Florida did not drift downward. Florida drove downward.

The state also launched the Coordinated Opioid Recovery program – the CORE initiative – which moves overdose survivors directly from the emergency room into long-term treatment rather than sending them back to the same environment that nearly killed them.

DeSantis combined aggressive arrest and seizure operations with a real off-ramp for people who want out.

That is the full-spectrum approach Democrats claim to support but never actually build.

What Biden Built Instead

While Florida was seizing cartel fentanyl by the pound, the Biden administration treated the open southern border like a civil rights priority.

The cartels – the same Sinaloa and Jalisco New Generation operations Florida is now dismantling cell by cell – ran fentanyl through that border like a supply chain.

Fentanyl deaths nationally climbed from 2013 straight through 2022 without interruption – a nearly unbroken decade of carnage.
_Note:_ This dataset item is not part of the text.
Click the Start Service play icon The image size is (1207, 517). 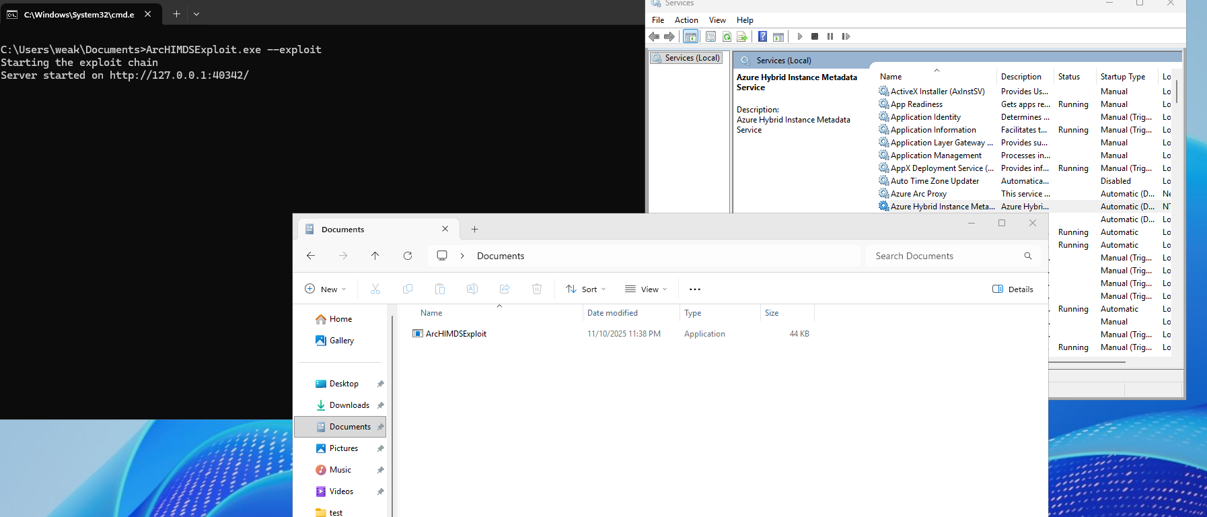pyautogui.click(x=799, y=36)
Florida peaked in 2021 and has fallen every year since.

Here is what makes today's numbers genuinely stunning: the entire country has been improving.

Nationally, fentanyl overdose deaths fell 35.6% between 2023 and 2024 – the largest single-year decline on record.

Florida dropped 46%.

Ten full points ahead of the national pace. In a state of 23 million people. While simultaneously dismantling Gulf Cartel pipelines moving monthly truckloads of product into Jacksonville.

DeSantis warned at today's press conference that liberal judges handing light sentences to fentanyl traffickers are undermining those gains in real time.

He is right.

A state can make 3,000 arrests and pull 600 pounds of poison off the street, but if a judge treats fentanyl trafficking as a nonviolent offense deserving leniency, the cartel simply cycles in new operators.

DeSantis made the case plainly: peddling fentanyl to children is homicide. It should be sentenced accordingly.

A drug dealer who hands a child a pill laced with fentanyl – one microgram of which is a lethal dose, invisible to the naked eye – has made a lethal decision.

The law should reflect that.


Sources:

  • Michelle Vecerina, "DeSantis touts 46% drop in Florida fentanyl deaths following drug crackdown and recovery programs," FL Voice News, May 13, 2026.
  • Florida Department of Law Enforcement, "Florida achieves significant decline in opioid and drug-related deaths in 2024," FDLE Press Release, October 16, 2025.
  • Executive Office of Governor Ron DeSantis, "Governor Ron DeSantis Announces SAFE Program Delivers Record Seizures of Fentanyl," flgov.com, September 2, 2025.
  • Matthew F. Garnett and Arialdi M. Miniño, "Drug Overdose Deaths in the United States, 2023–2024," CDC National Center for Health Statistics Data Brief No. 549, 2025.